Wisdom teeth are one of our living reminders of the process of evolution. Simply put, we just don’t need them anymore. But no one has told our body that!
They are a virtual leftover of a previous age, a time when we didn’t have the convenience of modern, softer foods or the everyday utensils we now take for granted. When we were literally eating twigs and berries, we needed some pretty strong teeth to thrash and gnash our way through our daily diets. But now that we as humans enjoy a much more sophisticated dining routine, these teeth have become function less and, in some cases, a nuisance! This is why most people have them removed in their teen years.
Wisdom teeth are not an exact science, however. Not everyone gets them, or the same number of them, and they don’t always appear at the same age. What we do know is that MOST people will have them by around the age of 20 and will develop between one and four of them. A small percentage of the population will develop “normal” wisdom teeth that function alongside their other teeth and do not present any complications. For the majority of us, however, we will need to have them removed—and preferably sooner rather than later! But is wisdom tooth removal really necessary? Read on.

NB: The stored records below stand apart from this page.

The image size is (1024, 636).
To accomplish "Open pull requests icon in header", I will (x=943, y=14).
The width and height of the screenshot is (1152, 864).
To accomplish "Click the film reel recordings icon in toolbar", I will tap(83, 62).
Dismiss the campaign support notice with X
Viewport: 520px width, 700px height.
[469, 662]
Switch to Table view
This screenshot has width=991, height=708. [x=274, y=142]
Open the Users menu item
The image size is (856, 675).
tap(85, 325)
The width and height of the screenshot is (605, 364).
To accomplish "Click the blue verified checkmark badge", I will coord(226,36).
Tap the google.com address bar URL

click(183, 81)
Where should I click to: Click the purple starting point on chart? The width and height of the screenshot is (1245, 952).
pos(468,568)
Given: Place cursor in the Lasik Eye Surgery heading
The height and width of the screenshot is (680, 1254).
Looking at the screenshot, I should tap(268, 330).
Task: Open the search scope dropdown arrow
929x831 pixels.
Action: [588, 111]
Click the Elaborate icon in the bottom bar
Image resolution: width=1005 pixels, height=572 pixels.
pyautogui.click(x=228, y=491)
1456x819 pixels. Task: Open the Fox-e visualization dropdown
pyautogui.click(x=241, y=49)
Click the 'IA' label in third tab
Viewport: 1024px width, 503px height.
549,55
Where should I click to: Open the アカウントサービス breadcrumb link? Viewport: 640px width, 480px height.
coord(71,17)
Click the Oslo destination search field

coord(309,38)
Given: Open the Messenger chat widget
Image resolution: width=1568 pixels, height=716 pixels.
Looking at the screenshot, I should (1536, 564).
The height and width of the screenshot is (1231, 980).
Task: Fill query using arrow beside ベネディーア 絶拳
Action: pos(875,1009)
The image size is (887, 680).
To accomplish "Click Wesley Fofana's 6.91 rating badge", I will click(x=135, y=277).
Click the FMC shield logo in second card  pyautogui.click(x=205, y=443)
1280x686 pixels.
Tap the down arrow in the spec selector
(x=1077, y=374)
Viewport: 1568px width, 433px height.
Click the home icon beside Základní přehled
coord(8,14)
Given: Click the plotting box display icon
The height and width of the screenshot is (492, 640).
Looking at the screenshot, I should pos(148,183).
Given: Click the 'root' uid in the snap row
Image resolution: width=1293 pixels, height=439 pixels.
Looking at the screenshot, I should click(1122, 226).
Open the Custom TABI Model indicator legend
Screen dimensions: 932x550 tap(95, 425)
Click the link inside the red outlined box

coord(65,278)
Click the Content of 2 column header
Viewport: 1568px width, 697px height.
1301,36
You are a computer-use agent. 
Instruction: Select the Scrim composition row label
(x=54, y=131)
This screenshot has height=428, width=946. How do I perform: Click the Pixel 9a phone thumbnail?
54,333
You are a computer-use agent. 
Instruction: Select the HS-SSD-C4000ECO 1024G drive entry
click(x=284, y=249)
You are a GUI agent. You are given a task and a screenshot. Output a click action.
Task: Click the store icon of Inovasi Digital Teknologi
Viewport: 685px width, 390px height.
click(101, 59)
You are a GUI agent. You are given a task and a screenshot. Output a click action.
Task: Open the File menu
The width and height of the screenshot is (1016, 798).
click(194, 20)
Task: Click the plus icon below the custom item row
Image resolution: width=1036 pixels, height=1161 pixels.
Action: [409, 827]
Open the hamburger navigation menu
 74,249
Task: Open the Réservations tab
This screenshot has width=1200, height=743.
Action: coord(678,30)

What Is an Impacted Wisdom Tooth?
When most people think of wisdom teeth they think of the word “impacted,” though they may not know what it means. An impacted wisdom tooth is one that is prevented from fully erupting in the mouth because it is blocked by other teeth—this is known as imp-action.
A wisdom tooth can be partially impacted (where a portion of it has broken through the gum and is visible) or fully impacted (where no portion has broken the gum).
It is often the case that a fully impacted wisdom tooth presents no complications, but a dentist will still recommend removing it to avoid complications in the future.
The older you are, the more difficult it can be to recover from oral surgery. This is why your dentist or oral surgeon will recommend wisdom teeth removal in the teen years or early 20s. In these years, the roots of the wisdom teeth are not fully embedded, making them easier to remove. As we age, the bones in our mouth will become harder. This means the older you are when you have wisdom teeth removed, the more difficult the process and recovery may be and the higher the chance or damaged teeth and gum disease prior to surgery.
Warning Signs You Should Not Ignore
There are some common signs indicating complications and infections from impacted wisdom teeth, which may mean it is time (or past time!) to have them removed.
The three primary signs that occur with impacted wisdom teeth are
– Pain (sometimes even with strong pain medication)
– Swollen, tender gums (which may also bleed)
– Swelling of the jaw
Damaged or cracked teeth, especially molars caused by impacted teeth
In addition to these signs, patients may also experience the following symptoms with impacted wisdom teeth:
– Bad breath and/or a bad taste in the mouth
– Swollen glands
– TMJ issues and headaches
If you have experienced any of these issues, you should report them to your dentist immediately.
Reasons You May Need to Have Wisdom Teeth Removed
Once you have experienced wisdom teeth warning signs, you may need to remove them for any of the following reasons.
Your wisdom teeth may overcrowd your mouth, affecting the other teeth around them. This is not only painful but can also make your teeth crooked, becoming a cosmetic concern. Removing the wisdom teeth will ensure there is enough space for your remaining teeth—the ones you use! Eliminating the overcrowding issue will also increase the chances you can clean and care for your teeth properly.
If impacted wisdom teeth are causing you pain, removal will certainly provide relief! A dentist can evaluate whether or not wisdom teeth may be the source of the pain and recommend whether or not the extraction will help.
Pain While Eating
Nothing can ruin the joy of a delicious meal like pain while eating! Sometimes food can get stuck between gums and teeth in an overcrowded mouth and this may be another reason to consider wisdom teeth extraction.
It is not at all uncommon for dental issues and sinus issues to be interconnected, especially when you consider the proximity of your upper jaw to your sinus cavities! When your teeth and roots grow, they can actually push against and create pressure on your sinuses.It’s one of the less common complications, but it can all happen with your upper wisdom teeth: the presence of sinus pain and pressure.
Cysts, which are basically sacs filled with fluid, can form next to your wisdom teeth. When they are left untreated, cysts can do a tremendous amount of damage to your bones and roots. They can also become tumors.
If you already struggle with cavities, wisdom teeth certainly aren’t going to help you! The presence of wisdom teeth can make cleaning more difficult, which means more bacteria and a greater chance of cavities.
When a wisdom tooth begins to erupt, it can result in a flap of gum tissue by the tooth that can trap bacteria. This area can then become inflamed and swollen, and it can also happen even if your wisdom teeth are still fully impacted.
While the process of removing wisdom teeth may seem intimidating, it is a common and relatively easy procedure with minimal recovery time. When compared to all of the painful complications described above, you may find it easier to stomach the idea! The most important thing to bear in mind is the need to speak to your dentist right away if these signs occur. Leaving infections untreated could lead to much more serious problems that require more than just a wisdom tooth extraction to address.